- _Work item 1_:
Say whether each statement below agrees with the Design Club paper, answering yes or no and quoting the text's deciding words: (a) The club's participants come from all three specializations of the school. (b) Book illustration is a central focus of the Art Education curriculum in Romania. (c) The author was once a student at the school where the author now teaches.

The Illustration Club at the The International Conference "Teachers for the Knowledge Society" Sinaia Romania 2011 as THE DESIGN CLUB

The Design Club    by prof. Laura Nitu


Abstract
The paper presents the results of a research into an extracurricular activity for Art students, which we call The Design Club. This involves a master-disciple learning partnership intended to improve the traditional relationship between the Art teacher and her students. The main aims of the club are to encourage talented teenagers to practice the techniques of book illustration and to learn how to make public their works. The club also promotes a social dimension of learning – the students come together and have the opportunity to discuss and support one another even if finally their products remain individual ones.
© 2010 Published by Elsevier Ltd.                                                                                                                                                                                                                                      
Keywords: learning partnership; master-disciple;  extracurricular activity;  art education; book illustration
Introduction
Book illustration is hardly a focus of the Art Education curriculum in Romania, this particular domain being rather marginal in the Art teachers’representations as well. Nevertheless, some Art students have the potential to develop their graphic skill. I always propose some design exercises to the students at the beginning of the term and each year I can see some very good work. Actually, Art students can be seen quite often drawing comics or cartoons. They do it without any clear purpose, they do it without guidance, in isolation. Some of their results are exceptional and yet nobody in the Art highschool takes it into account.     
This is how I came to the idea to support the students’ talent and interests by inviting them to an extracurricular activity that focuses on the practice of the techniques of book illustration. My intention was to gather in a club those who are interested in drawing, to challenge them with exercises that stimulate creativity but also with topics they would have never worked on without the advice of an expert.
Besides the training in book illustration, the Design Club also tries to solve some other problems that the young  participants face. These are old problems in Art Education in Romania and nobody seems interested to solve them as it is more comfortable to forget about it. I faced these problems myself when I was a student in the same school where I am teaching now. I understand very well my students’ expectations, questions and needs. Not long ago I was ruminating on them from the teenager perspective.  The youth that are enrolled in Art school lack confidence, are demotivated, quite often approach Art in a superficial way, are afraid of failure, and above all they are not taught about the importance of a portfolio with personal works and sketches. All these are connected with the little involvement of the Art teachers in the actual development of their students. The teachers do not have a vision for their students’ future. What they are doing after graduation is not a matter of concern, generally speaking.
I decided not to ignore the “state of the arts” and to support my students. I considered a different type of relationship that could inspire both of us. With my experience as a book illustrator I could try to help them become more than real artists but independant, responsible, disciplined and target-oriented personalities as well.
That was the starting point of the Design Club and of the research the partial results of which are presented here.

The foundations of the Club
The participants at the club (and the target group of my research) are 15-17 year olds who showed interest in book illustration, chose to join the club and who belong to all the three specializations of our vocational Art Highschool, that is Music, Visual Arts, Architecture. They are all very gifted but the school they attend is more interested in preserving its traditions than in reorienting towards contemporary trends. This is how the students  become demotivated and quite superficial. My first goal besides the technical solution of persuading them to develop portfolios – like real artists, was to find ways to encourage them to go deeper into their skill and talents.

- _Material supplied_:
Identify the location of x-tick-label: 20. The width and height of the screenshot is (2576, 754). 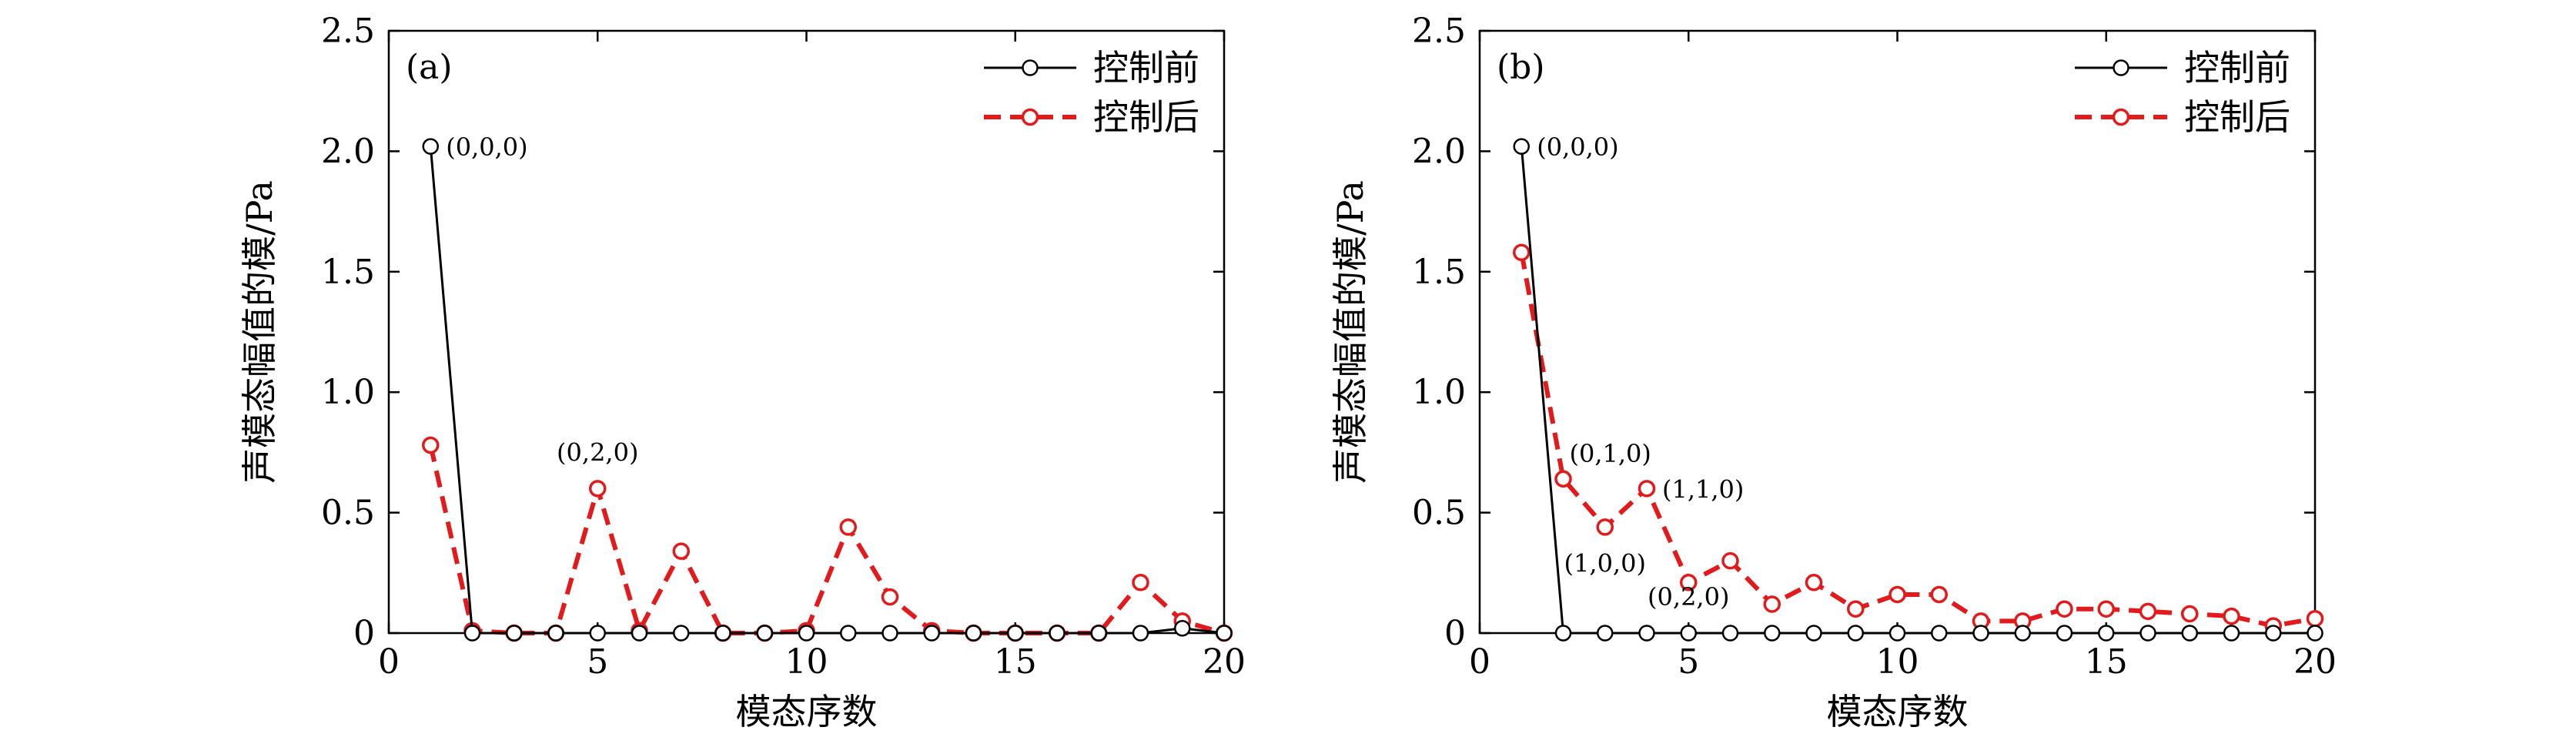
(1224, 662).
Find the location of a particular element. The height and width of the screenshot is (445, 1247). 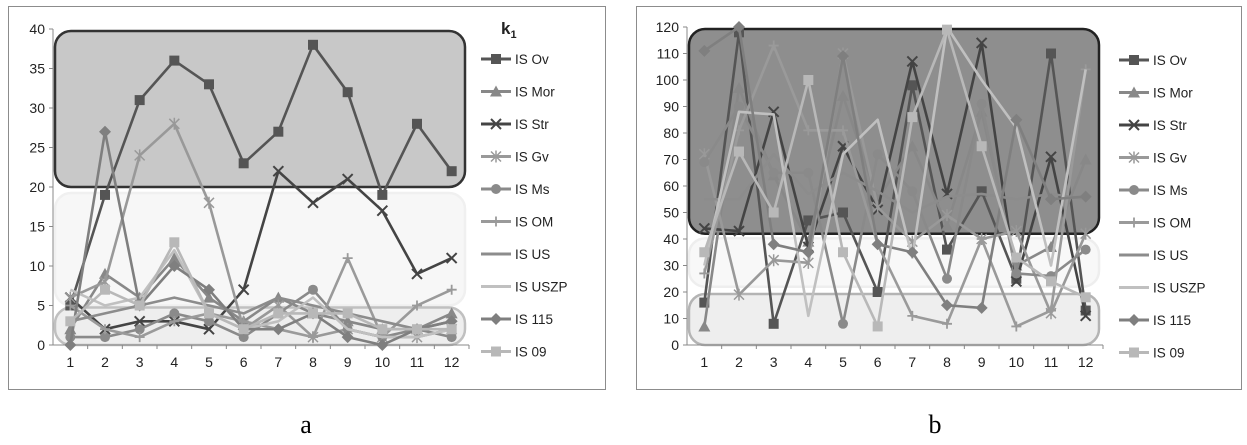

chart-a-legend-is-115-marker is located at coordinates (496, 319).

* * *

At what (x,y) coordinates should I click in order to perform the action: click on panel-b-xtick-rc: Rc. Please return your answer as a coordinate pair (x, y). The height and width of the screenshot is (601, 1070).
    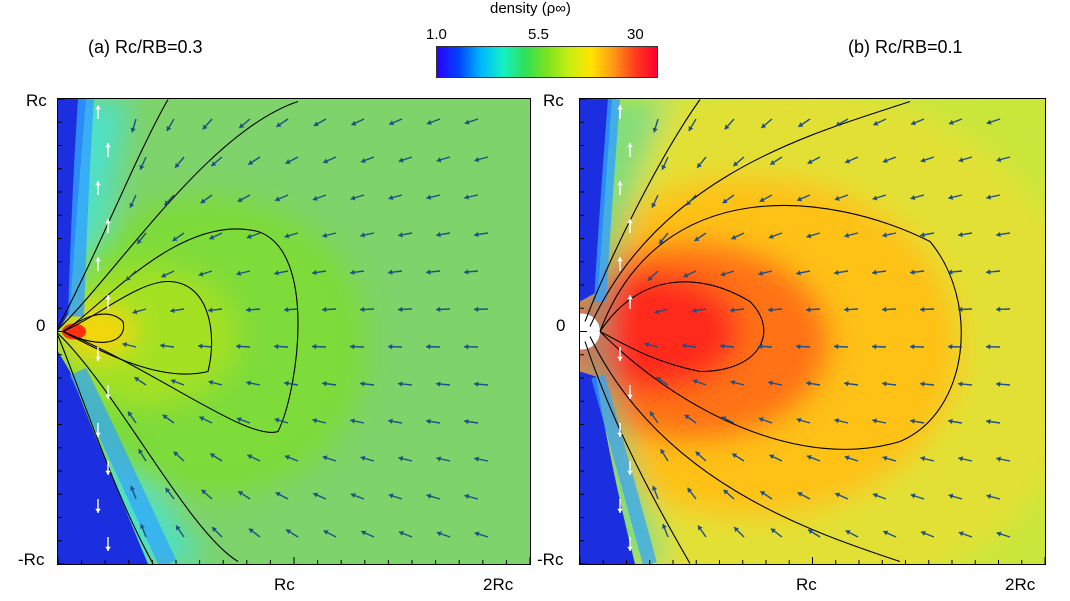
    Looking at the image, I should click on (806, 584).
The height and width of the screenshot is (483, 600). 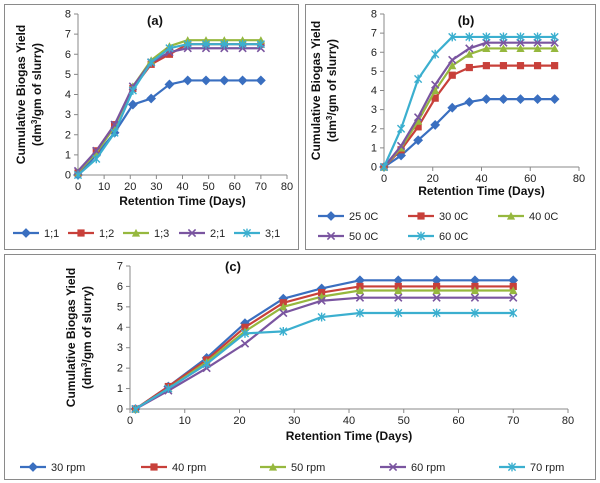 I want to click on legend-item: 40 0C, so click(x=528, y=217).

- _Work item 2_:
Please render the records from the line with "Find the location" to the line with "chart-a-legend-is-115-marker is located" as a two-column CSV with the columns ask and response. Give one row for each record and its answer, put each field in quotation marks, turn line breaks into spaces, and leave out the pictures.

- _Expected output 1_:
(a) Yes: "belong to all the three specializations of our vocational Art Highschool, that is Music, Visual Arts, Architecture"
(b) No: "Book illustration is hardly a focus of the Art Education curriculum in Romania"
(c) Yes: "I faced these problems myself when I was a student in the same school where I am teaching now"

- _Expected output 2_:
ask,response
"Find the location of a particular element. The height and width of the screenshot is (445, 1247).","chart-a-legend-is-115-marker is located at coordinates (496, 319)."